New studies demonstrate that when people are treated at the very early stages of an HIV infection (during the acute infection phase), the virus remains under control in some of them, even after they stop treatment. This is called ‘post-treatment control’. The NOVA study by the H-TEAM investigates the effects of this very early treatment on the characteristics of the immune system and the virus. These insights support the development of new treatment strategies which will ensure that HIV-infected people no longer need antiretroviral therapy (ART) over a long period of time and can suppress the virus by themselves without ART. For this research the H-TEAM collaborates with hospitals all over the Netherlands.
The study aims to learn about the effects of starting ART as quickly as possible after being diagnosed (during the acute infection phase) on the viral load in cells in the blood, lymph nodes, intestines and the central nervous system (the HIV ‘reservoir’), and the general immune response to the virus. This might result in starting points for new treatment methods which could mean that people living with HIV no longer need to take HIV medication every day.
Currently available ART treatment can suppress the multiplication of the virus, resulting in a partial recovery of the immune system. When people start this treatment, they must adhere to it for the rest of their lives, because if they would stop the treatment, the virus would quickly come back.
Challenges of lifelong ART treatment include side-effects, high costs, stigmatisation and limited availability of ART (in developing countries). That is why investigating new treatment methods that could ensure patients can suppress the virus without taking ART are important. Reaching such a condition is called ‘post-treatment control’.
Presently, we don’t exactly understand what factors might result in ‘post-treatment control’ and we cannot easily predict which patients will benefit most from such treatment in future. The H-TEAM’s NOVA study investigates this, as well as what parts of the immune system are crucial to this process in patients who start treatment during the acute infection phase.
The study focuses on people living with HIV in the acute infection phase. This phase comprises the first weeks after the infection takes place. Identifying an acute HIV infection is of great importance as recent studies demonstrate that starting ART in this phase improves the prognosis of patients in the long run.
In addition, there is an elevated chance of transmitting the virus during this first period, in part because the blood contains a very high viral load. To enable fast diagnosis, referral, treatment and participation in the research, the H-TEAM introduced a new fast acute HIV diagnostic service at the GGD and the Diagnostic Centre (DC) clinics. The www.hebikhiv.nl website gives information about symptoms of an acute HIV infection. When people realise thanks to the website or by other means that they may have the symptoms of an acute HIV infection, or when, for example, a general practitioner believes a person might have an acute HIV infection, they can visit the acute HIV service of the GGD or one of the DC clinics. They can then have a standard HIV test combined with a rapid sensitive RNA test the same day. If somebody actually appears to have an acute HIV infection, the patient can start treatment that same day in one of the treatment centres in Amsterdam. After that, they will be asked to participate in the NOVA study, and they will subsequently be included in the investigation.

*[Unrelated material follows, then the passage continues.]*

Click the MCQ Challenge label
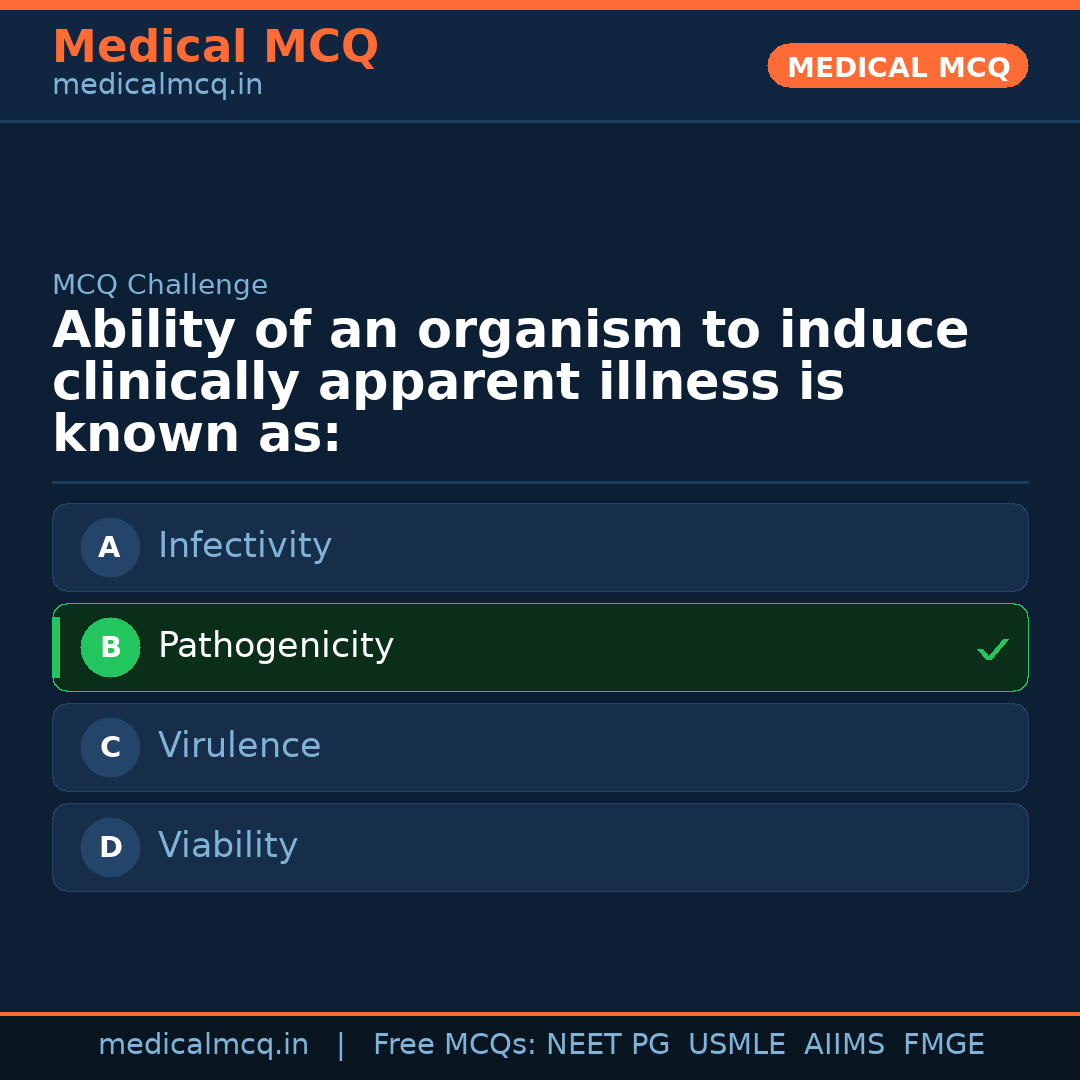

The NOVA study started in August 2015 and at the moment (mid 2017) nearly 60 patients are participating in the research. To date (February 2017), some 250 people were tested, seventeen people were diagnosed with an acute HIV infection, and two with a chronic HIV infection.
Nearly all of these patients started HIV treatment that same day, and after two months the majority of them had an undetectable viral load. We expect the first research results of this group in the coming years.